Il esquissa un sourire quand Françoise baissa la tête et attrapa deux assiettes qu’elle claqua brusquement dans l’évier. L’eau du robinet s’écrasait dessus à haute pression. Ainsi exprimait-elle sa colère dans une symphonie de fracas de vaisselle.
« Haha ! … Des han de porteuse d’eau, haha ! C’est bon, ça ! s’esclaffa Pierrot.
– Heiin ! … Z’est pas de vous, za ! » osa se mêler à nouveau Zozotte tout en servant sans regarder un deuxième whisky au client privilégié du patron.
– Stooop ! hurla Tonio qui voyait son alcool dix ans d’âge partir gratuitement. On voit que c’est pas toi qui le paye.
– Merci Zozotte ! Les yeux de Pierrot pétillaient devant une telle rasade.
– Et après ? s’insurgea Tonio, c’est interdit de s’en servir pour faire un bon mot.

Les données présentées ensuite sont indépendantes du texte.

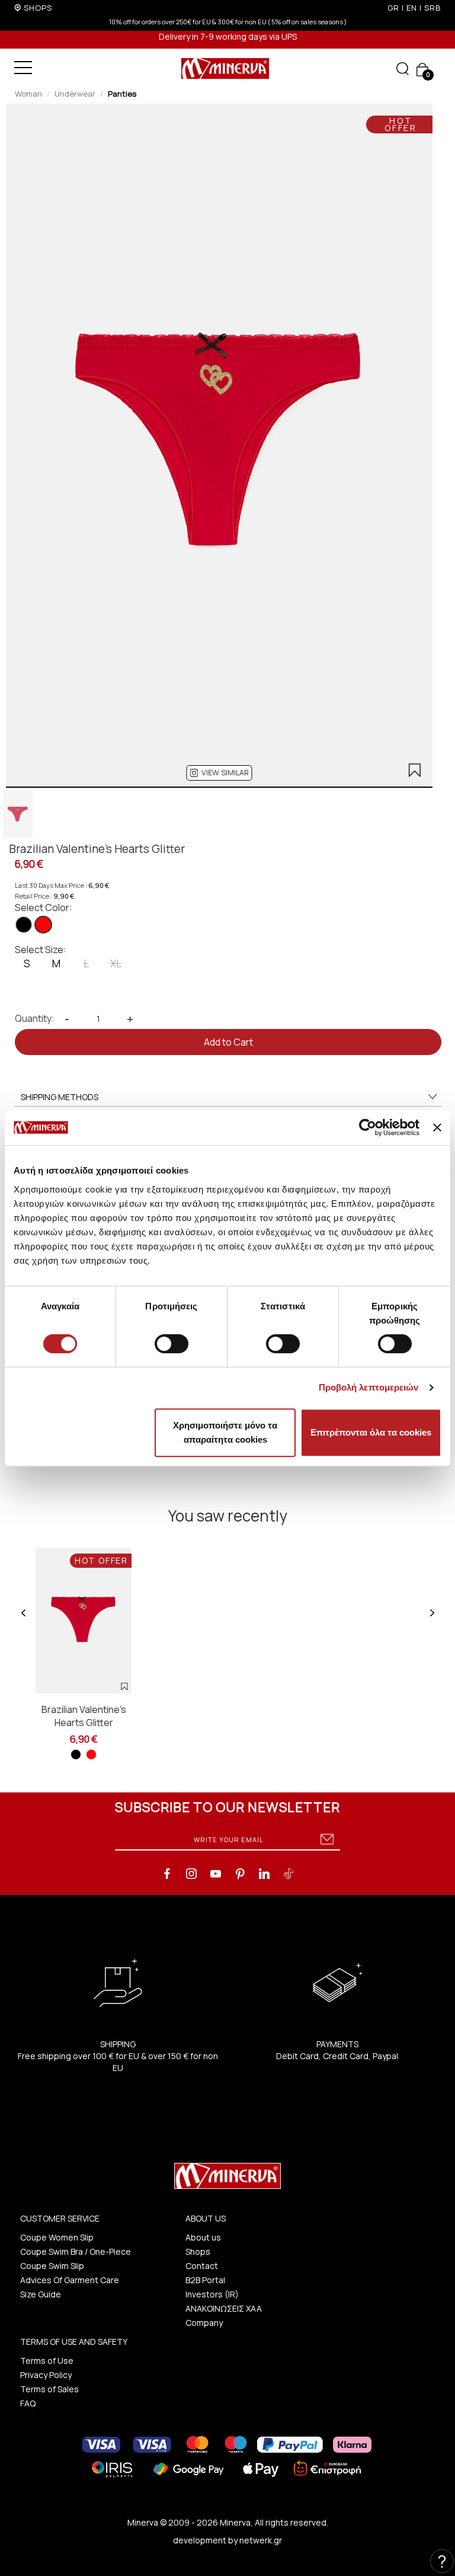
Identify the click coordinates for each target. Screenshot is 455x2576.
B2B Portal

Moi aussi j’ai lu Molière !
– C’est De Rostand, le reprit Pierrot en aspirant du bout des lèvres le trop plein de son alcool à la limite de déborder du verre.
– De Roustand ? … heiin ? … Je l’ai jamais entendu dire ça et pourtant je le suis depuis Téléfoot, je suis fan de son blog dans l’Equipe.
– Mais non, j’te parle d’Edmond De Rostand, Cyrano de Bergerac. Et l’autre hé… Roustand haha !!
– Ah ben oui, c’est dans ce film même qu’il y a la fameuse réplique… euh.. c’est un pif, c’est un cap… Il moulina ses gestes de sa main droite pour poursuivre avec un ton théâtral. Oh, que dis-je c’est un cap, c’est… euh… c’est une euh… insule ! »
Puis il se reprit, gêné :
« Euh, bon.. je sais plus trop mais… mort de rire ! » Et il rit.
Voilà que Fernand fit son apparition. Onze heures deux minutes. Une vraie horloge ce Fernand.
« Bonjour !
– Bonjour !
– Salut !
– Oh ! Bonzour m’zieur Fernand !
– Ah, je vois que Françoise n’est pas dans un bon jour, lâcha le poète tout en lui adressant un sourire.
– Bonjour Fernand. Je suis juste un peu énervée, là !
– Ben oui, le bozz veut nous mettre un écran zéant devant le tableau pour zuivre les matss de rugby, intervint spontanément Zozotte.
– Ouais et alors, poursuivit Tonio, j’vois pas où est le problème. Faut qu’il y en ait pour tout le monde ici.
– Pourquoi pas ? C’est une bonne idée, dit Fernand en se tournant vers Françoise.
– Pff !
– Madame trouve que ça fait pas assez littéraire pour l’endroit.
– Ben oui, z’est pas l’ztyle de la maizon…
– Moi j’aime bien le rugby même si je ne comprends pas tout, ajouta Fernand. Et puis, c’est une matière à écrire comme une autre. Ca peut donner l’occasion de s’initier à une chronique sur les résultats des matchs, non ?
– Voilà, Fernand nous fait la chronique et on l’affiche en vitrine le lundi, conclut Tonio, fier d’avoir gagné son bras de fer avec Françoise. Il a horreur quand ils se font la tête, ça peut durer très longtemps.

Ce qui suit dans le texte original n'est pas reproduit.